→ **Extrait**
C’était le 18 mars dernier devant le tribunal correctionnel de Charleroi. B.H. avait écopé de 9 ans de prison ferme pour viols et attentats à la pudeur commis sur cinq mineurs d’âge, enfants de Dominique. Cette dernière, également poursuivie dans le même dossier pour non-assistance à personne en danger au même titre que le père des enfants, avait été condamnée à un an de prison ferme par défaut.

Entre 2007 et 2015, B.H. était venu en aide à la famille, dans une situation de précarité avec une dizaine d’enfants à la maison, comme un "sauveur". Finalement, l’ami de Dominique avait causé beaucoup de dégâts en commettant des actes sexuels sur les cinq mineurs. "Moi je lui faisais confiance. Il emmenait les enfants au carnaval, il offrait des cadeaux et des ordinateurs. Je n’ai rien vu de tout ça", prétend la mère de famille, qui a formé opposition à sa condamnation.

→ **Entrées enregistrées**
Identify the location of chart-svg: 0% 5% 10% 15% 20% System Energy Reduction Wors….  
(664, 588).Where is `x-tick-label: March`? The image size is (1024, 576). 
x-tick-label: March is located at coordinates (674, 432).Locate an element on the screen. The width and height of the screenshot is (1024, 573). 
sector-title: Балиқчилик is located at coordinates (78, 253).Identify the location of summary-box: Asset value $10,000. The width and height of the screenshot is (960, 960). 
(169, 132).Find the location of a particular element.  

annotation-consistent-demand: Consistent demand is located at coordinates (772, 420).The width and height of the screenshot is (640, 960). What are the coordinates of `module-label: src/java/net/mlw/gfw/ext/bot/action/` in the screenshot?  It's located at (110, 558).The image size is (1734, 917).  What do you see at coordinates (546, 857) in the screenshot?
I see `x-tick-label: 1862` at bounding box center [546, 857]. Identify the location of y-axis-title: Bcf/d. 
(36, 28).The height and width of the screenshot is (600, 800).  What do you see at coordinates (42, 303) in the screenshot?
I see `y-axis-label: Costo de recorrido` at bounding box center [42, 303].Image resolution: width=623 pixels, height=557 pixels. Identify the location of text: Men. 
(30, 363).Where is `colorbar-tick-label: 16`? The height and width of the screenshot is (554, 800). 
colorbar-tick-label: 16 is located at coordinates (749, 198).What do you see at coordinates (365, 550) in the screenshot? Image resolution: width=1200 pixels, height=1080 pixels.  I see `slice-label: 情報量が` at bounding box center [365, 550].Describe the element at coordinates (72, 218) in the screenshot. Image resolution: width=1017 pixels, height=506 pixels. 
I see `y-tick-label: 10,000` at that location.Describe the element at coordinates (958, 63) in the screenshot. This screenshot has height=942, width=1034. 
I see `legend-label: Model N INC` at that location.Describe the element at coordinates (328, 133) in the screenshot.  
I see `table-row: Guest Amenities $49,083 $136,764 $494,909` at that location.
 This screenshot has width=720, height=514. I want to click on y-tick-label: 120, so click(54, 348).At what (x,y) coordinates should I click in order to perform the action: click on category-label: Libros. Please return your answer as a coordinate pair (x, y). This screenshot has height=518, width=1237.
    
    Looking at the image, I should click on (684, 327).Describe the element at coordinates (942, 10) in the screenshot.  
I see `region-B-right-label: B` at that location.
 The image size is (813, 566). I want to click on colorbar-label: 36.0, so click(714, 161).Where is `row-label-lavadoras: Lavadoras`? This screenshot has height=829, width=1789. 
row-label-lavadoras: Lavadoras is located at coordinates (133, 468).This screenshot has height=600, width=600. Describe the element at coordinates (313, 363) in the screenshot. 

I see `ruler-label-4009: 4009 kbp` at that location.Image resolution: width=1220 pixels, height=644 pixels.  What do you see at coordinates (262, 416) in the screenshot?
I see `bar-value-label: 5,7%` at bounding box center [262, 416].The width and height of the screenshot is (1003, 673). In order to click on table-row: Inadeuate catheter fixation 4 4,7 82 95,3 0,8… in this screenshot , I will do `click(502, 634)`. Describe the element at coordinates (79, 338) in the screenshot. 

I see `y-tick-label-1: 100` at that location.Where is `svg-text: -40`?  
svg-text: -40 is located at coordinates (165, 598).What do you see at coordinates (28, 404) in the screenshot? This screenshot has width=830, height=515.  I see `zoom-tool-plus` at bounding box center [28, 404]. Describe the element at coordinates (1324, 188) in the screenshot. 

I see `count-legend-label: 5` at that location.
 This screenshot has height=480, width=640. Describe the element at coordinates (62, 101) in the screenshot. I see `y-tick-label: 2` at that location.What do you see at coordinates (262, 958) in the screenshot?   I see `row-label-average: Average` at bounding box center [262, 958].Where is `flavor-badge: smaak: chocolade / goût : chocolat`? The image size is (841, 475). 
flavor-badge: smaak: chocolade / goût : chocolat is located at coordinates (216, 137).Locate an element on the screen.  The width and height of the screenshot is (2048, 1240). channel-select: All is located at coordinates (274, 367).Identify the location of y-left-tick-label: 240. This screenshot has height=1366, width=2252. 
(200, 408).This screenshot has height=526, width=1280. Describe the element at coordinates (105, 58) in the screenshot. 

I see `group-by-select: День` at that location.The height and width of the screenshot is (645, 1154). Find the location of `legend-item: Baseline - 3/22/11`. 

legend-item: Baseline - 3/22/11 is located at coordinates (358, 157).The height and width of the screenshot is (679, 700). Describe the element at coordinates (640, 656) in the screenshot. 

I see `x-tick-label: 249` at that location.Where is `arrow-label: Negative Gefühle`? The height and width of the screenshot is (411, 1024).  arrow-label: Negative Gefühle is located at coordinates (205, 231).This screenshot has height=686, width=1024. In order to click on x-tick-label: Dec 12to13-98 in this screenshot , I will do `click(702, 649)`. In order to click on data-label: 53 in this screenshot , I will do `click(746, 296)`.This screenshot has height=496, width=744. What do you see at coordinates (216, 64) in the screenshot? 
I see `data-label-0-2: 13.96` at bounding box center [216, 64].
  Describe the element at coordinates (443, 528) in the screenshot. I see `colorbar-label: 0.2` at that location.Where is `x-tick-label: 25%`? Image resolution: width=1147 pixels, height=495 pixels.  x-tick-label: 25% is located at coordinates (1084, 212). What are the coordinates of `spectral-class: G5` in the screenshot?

→ **Consignes**
1 > Recopiez le passage de l'article sur l'affaire jugée à Charleroi qui va de « C’était le 18 » jusqu'à « à sa condamnation. ».
2 > Reprenez l'article sur l'affaire jugée à Charleroi à partir de l'endroit où il s'arrête.

→ **Réponses**
1 >
C’était le 18 mars dernier devant le tribunal correctionnel de Charleroi. B.H. avait écopé de 9 ans de prison ferme pour viols et attentats à la pudeur commis sur cinq mineurs d’âge, enfants de Dominique. Cette dernière, également poursuivie dans le même dossier pour non-assistance à personne en danger au même titre que le père des enfants, avait été condamnée à un an de prison ferme par défaut.

Entre 2007 et 2015, B.H. était venu en aide à la famille, dans une situation de précarité avec une dizaine d’enfants à la maison, comme un "sauveur". Finalement, l’ami de Dominique avait causé beaucoup de dégâts en commettant des actes sexuels sur les cinq mineurs. "Moi je lui faisais confiance. Il emmenait les enfants au carnaval, il offrait des cadeaux et des ordinateurs. Je n’ai rien vu de tout ça", prétend la mère de famille, qui a formé opposition à sa condamnation.

2 >
Tout comme elle ignorait le passé judiciaire de son ami, déjà condamné par la Cour d'appel de Mons en 1999 pour des faits de viols sur des mineurs d'âge. Atteinte d’un handicap mental, Dominique n’a plus le moindre contact avec ses nombreux enfants et a refait sa vie avec un autre homme.

Pour le substitut Bury, l’opposition doit être jugée irrecevable. Il s’avère que Dominique a signé le jugement le 9 juin dernier, lorsqu’un policier lui a rendu visite à son domicile. Jugement le 2 décembre prochain.